-- Raw data follows --

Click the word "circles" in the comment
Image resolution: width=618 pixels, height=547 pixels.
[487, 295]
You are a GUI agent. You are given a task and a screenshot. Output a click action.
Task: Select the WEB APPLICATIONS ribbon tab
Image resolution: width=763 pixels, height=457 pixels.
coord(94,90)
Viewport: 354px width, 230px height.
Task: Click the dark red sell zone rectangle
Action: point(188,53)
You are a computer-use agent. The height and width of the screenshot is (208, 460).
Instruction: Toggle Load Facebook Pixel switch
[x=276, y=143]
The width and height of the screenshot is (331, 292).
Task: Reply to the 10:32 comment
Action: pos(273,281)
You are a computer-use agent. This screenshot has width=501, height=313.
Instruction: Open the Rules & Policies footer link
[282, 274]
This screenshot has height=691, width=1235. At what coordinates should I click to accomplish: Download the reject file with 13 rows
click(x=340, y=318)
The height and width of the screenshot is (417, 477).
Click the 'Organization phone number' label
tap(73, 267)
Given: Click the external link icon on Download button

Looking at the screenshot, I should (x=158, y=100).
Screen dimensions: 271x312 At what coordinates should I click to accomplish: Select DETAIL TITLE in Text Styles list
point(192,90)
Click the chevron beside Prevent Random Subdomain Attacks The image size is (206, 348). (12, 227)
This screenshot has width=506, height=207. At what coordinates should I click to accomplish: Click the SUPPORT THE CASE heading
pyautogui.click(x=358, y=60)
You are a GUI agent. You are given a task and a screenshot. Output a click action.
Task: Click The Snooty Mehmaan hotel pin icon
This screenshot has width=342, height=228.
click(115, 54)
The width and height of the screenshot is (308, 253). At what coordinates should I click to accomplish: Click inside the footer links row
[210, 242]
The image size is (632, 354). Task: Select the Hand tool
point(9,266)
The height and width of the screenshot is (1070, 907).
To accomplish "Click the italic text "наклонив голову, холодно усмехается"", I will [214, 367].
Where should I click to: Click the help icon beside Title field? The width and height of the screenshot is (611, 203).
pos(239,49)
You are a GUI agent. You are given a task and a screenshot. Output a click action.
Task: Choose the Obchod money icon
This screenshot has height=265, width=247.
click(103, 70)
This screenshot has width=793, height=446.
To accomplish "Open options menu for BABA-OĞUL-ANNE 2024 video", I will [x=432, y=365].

-- Raw data concluded --

*Task requirements*: Exactly reproduce the entries in their entirety.

*Exercise result*:
Click the word "circles" in the comment
Image resolution: width=618 pixels, height=547 pixels.
[487, 295]
You are a GUI agent. You are given a task and a screenshot. Output a click action.
Task: Select the WEB APPLICATIONS ribbon tab
Image resolution: width=763 pixels, height=457 pixels.
coord(94,90)
Viewport: 354px width, 230px height.
Task: Click the dark red sell zone rectangle
Action: point(188,53)
You are a computer-use agent. The height and width of the screenshot is (208, 460).
Instruction: Toggle Load Facebook Pixel switch
[x=276, y=143]
The width and height of the screenshot is (331, 292).
Task: Reply to the 10:32 comment
Action: pos(273,281)
You are a computer-use agent. This screenshot has width=501, height=313.
Instruction: Open the Rules & Policies footer link
[282, 274]
This screenshot has height=691, width=1235. At what coordinates should I click to accomplish: Download the reject file with 13 rows
click(x=340, y=318)
The height and width of the screenshot is (417, 477).
Click the 'Organization phone number' label
tap(73, 267)
Given: Click the external link icon on Download button

Looking at the screenshot, I should (x=158, y=100).
Screen dimensions: 271x312 At what coordinates should I click to accomplish: Select DETAIL TITLE in Text Styles list
point(192,90)
Click the chevron beside Prevent Random Subdomain Attacks The image size is (206, 348). (12, 227)
This screenshot has width=506, height=207. At what coordinates should I click to accomplish: Click the SUPPORT THE CASE heading
pyautogui.click(x=358, y=60)
You are a GUI agent. You are given a task and a screenshot. Output a click action.
Task: Click The Snooty Mehmaan hotel pin icon
This screenshot has width=342, height=228.
click(115, 54)
The width and height of the screenshot is (308, 253). At what coordinates should I click to accomplish: Click inside the footer links row
[210, 242]
The image size is (632, 354). Task: Select the Hand tool
point(9,266)
The height and width of the screenshot is (1070, 907).
To accomplish "Click the italic text "наклонив голову, холодно усмехается"", I will [214, 367].
Where should I click to: Click the help icon beside Title field? The width and height of the screenshot is (611, 203).
pos(239,49)
You are a GUI agent. You are given a task and a screenshot. Output a click action.
Task: Choose the Obchod money icon
This screenshot has height=265, width=247.
click(103, 70)
This screenshot has width=793, height=446.
To accomplish "Open options menu for BABA-OĞUL-ANNE 2024 video", I will [x=432, y=365].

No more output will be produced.